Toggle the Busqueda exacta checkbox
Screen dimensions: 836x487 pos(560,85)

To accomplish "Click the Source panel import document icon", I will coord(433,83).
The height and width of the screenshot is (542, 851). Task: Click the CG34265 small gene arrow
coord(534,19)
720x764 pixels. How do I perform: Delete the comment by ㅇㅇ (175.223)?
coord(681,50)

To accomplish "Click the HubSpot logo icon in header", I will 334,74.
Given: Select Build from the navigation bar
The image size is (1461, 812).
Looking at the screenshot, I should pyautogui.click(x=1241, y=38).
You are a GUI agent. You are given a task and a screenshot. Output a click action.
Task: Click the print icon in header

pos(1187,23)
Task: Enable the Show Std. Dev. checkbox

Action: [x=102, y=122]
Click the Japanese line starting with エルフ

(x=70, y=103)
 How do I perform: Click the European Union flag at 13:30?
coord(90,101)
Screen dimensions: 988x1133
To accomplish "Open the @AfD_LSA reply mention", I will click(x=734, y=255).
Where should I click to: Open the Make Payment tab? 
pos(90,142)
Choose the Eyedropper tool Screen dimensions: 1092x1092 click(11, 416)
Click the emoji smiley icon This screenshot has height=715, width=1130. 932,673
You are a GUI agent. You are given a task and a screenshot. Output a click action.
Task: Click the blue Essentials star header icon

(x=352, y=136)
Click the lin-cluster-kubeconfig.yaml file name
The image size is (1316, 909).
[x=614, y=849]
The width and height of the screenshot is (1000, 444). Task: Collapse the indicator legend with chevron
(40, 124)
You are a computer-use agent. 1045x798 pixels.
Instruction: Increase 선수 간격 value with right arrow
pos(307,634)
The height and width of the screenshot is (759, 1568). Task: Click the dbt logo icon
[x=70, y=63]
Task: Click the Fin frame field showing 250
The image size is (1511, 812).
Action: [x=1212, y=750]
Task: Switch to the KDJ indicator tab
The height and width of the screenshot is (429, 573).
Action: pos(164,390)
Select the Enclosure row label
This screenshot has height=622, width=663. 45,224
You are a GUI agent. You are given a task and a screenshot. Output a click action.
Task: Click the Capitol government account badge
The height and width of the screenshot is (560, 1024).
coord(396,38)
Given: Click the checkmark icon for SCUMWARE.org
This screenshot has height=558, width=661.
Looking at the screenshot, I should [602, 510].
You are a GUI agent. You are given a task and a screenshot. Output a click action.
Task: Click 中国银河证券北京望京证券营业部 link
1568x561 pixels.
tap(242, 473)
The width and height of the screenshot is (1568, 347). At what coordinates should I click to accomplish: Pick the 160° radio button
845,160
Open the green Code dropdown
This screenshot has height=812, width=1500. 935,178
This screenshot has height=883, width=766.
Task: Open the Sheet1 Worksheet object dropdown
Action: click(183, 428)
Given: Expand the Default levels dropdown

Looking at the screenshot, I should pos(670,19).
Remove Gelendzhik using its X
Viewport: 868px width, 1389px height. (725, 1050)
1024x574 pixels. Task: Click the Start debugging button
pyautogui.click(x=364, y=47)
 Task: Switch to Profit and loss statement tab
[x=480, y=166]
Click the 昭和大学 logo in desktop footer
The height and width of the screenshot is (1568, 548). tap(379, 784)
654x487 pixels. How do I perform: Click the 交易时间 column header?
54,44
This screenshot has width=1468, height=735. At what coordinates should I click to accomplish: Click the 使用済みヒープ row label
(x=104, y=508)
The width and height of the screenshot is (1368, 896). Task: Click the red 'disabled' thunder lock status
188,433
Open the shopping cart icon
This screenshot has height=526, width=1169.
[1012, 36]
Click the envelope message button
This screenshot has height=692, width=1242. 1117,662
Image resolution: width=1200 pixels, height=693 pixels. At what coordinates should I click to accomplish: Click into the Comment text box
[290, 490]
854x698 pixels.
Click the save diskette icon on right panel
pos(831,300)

- **Exercise goal**: From the records above, report the count of lines containing "will" and nothing more.

- **Exercise response**: 3